* Input:
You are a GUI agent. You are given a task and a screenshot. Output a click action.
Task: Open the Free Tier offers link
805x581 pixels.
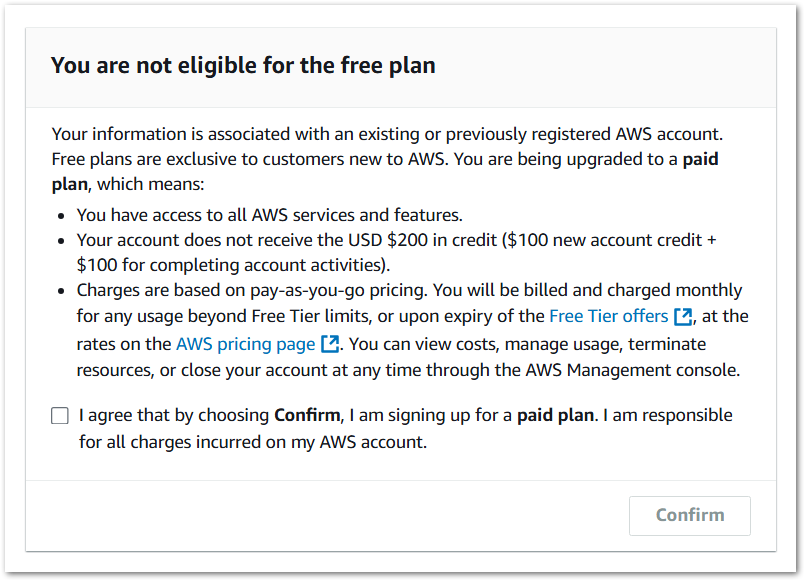click(608, 316)
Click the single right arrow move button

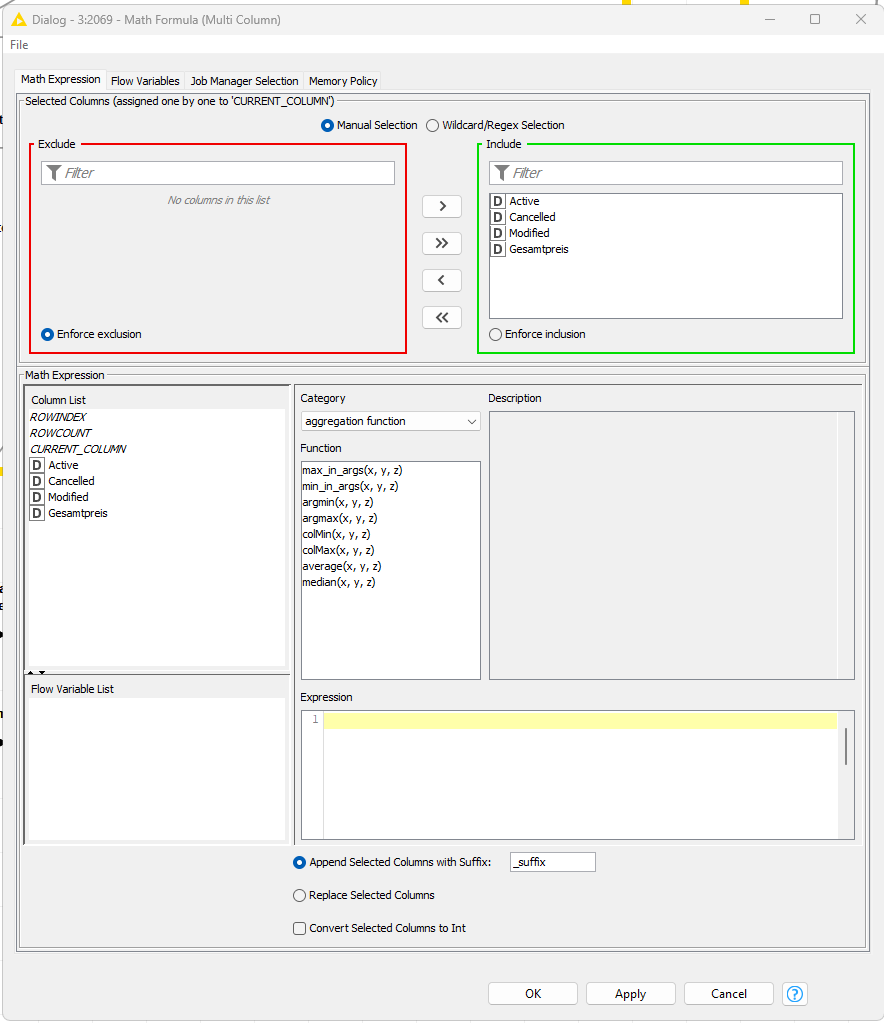coord(441,206)
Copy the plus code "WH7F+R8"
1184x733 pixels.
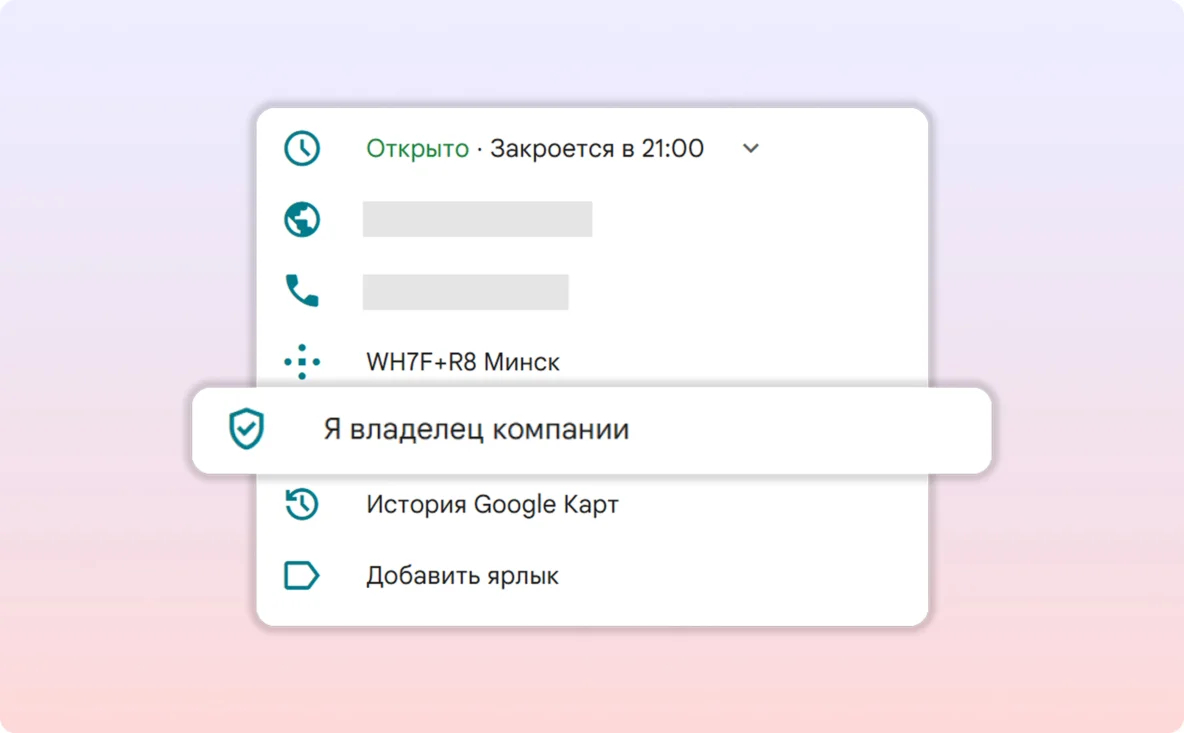coord(421,362)
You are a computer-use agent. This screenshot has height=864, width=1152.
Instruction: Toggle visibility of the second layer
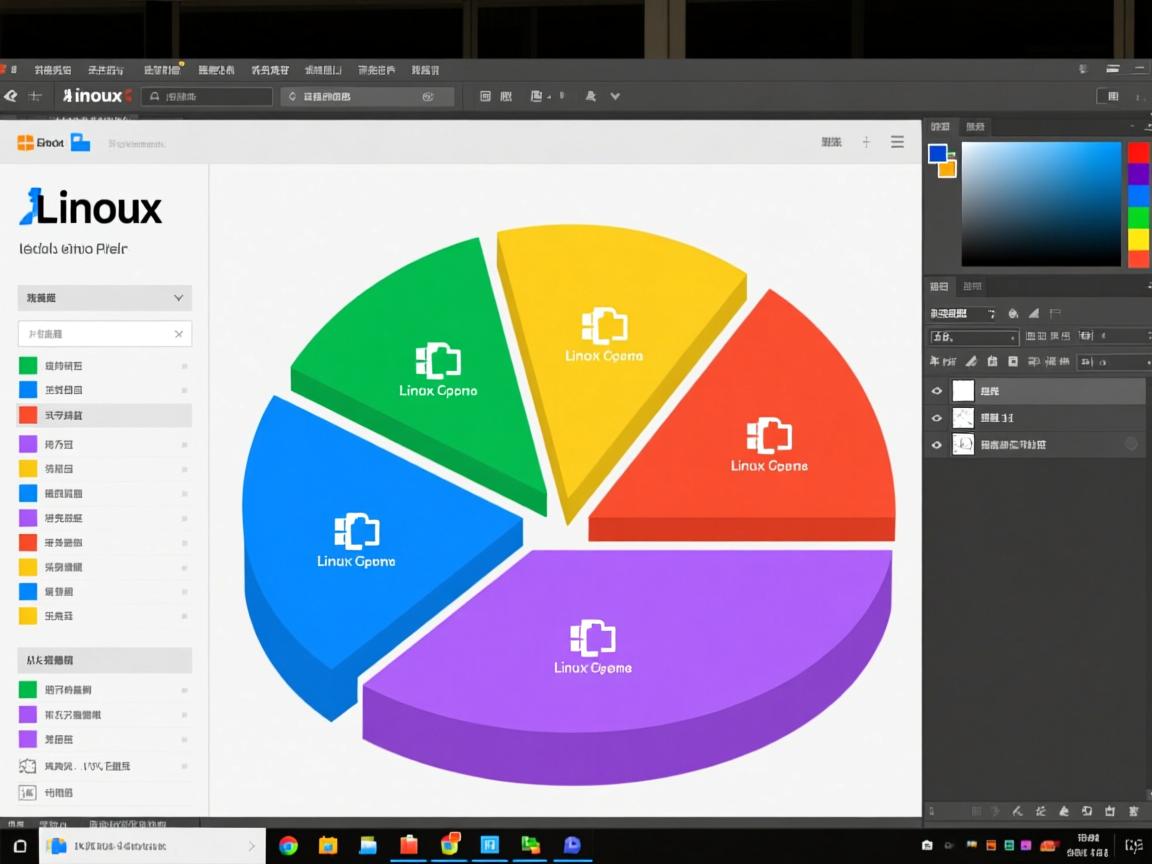[937, 418]
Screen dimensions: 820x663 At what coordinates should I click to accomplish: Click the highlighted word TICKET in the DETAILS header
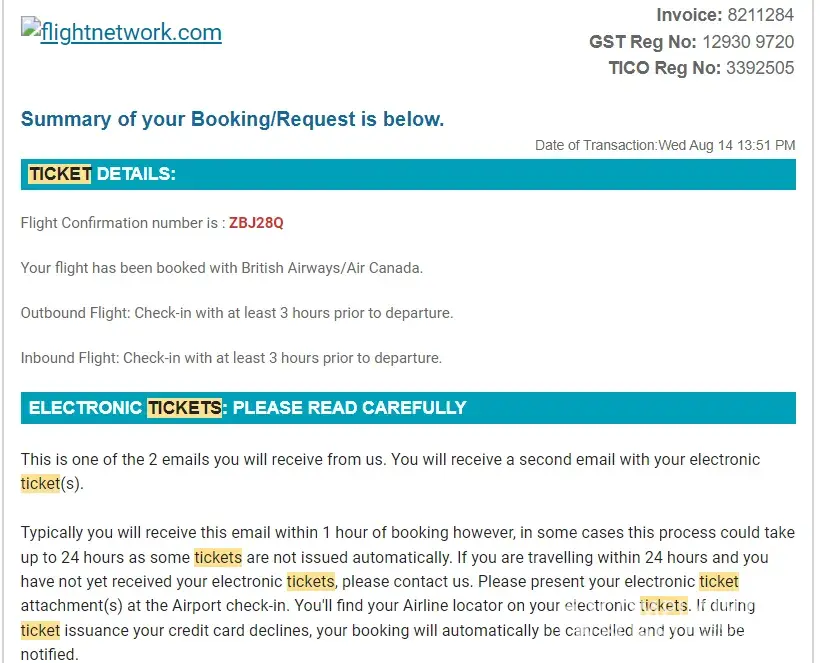coord(60,174)
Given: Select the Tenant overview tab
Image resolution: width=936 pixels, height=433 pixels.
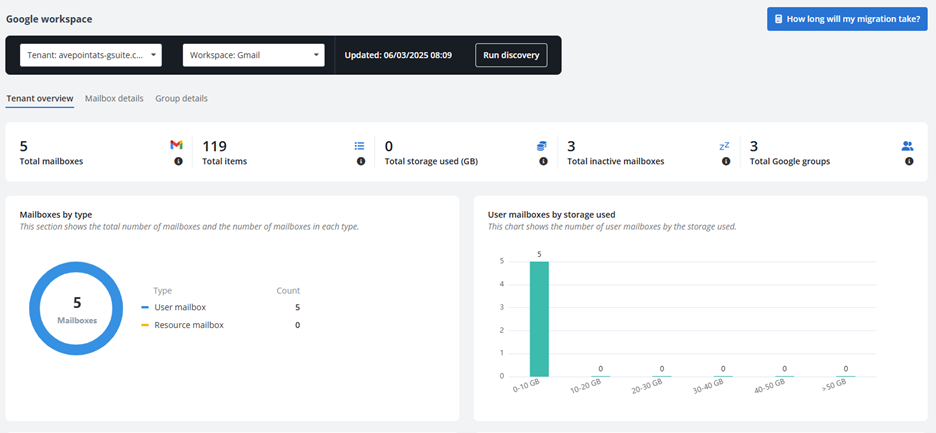Looking at the screenshot, I should [x=39, y=99].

* Work task:
For this exercise, transcribe the data above line by line, exactly, with pictures omitted.

* Written reply:
You are a GUI agent. You are given a task and a screenshot. Output a click action.
Task: Open the Free Tier offers link
805x581 pixels.
click(608, 316)
Click the single right arrow move button

coord(441,206)
Copy the plus code "WH7F+R8"
1184x733 pixels.
coord(421,362)
You are a computer-use agent. This screenshot has height=864, width=1152.
Instruction: Toggle visibility of the second layer
[937, 418]
Screen dimensions: 820x663 At what coordinates should I click to accomplish: Click the highlighted word TICKET in the DETAILS header
coord(60,174)
Given: Select the Tenant overview tab
Image resolution: width=936 pixels, height=433 pixels.
Looking at the screenshot, I should [x=39, y=99].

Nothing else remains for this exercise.